*THE PROBLEM*. Turn the data below into a numbered list, one line per item, and skip any blank lines.

---------- RECORDS SUPPLIED ----------

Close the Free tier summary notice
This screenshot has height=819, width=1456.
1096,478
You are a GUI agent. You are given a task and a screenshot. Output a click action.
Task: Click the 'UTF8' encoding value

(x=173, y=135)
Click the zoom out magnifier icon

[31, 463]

----------

*RESPONSE TO THIS EXERCISE*.
1. Close the Free tier summary notice
2. This screenshot has height=819, width=1456.
3. 1096,478
4. You are a GUI agent. You are given a task and a screenshot. Output a click action.
5. Task: Click the 'UTF8' encoding value
6. (x=173, y=135)
7. Click the zoom out magnifier icon
8. [31, 463]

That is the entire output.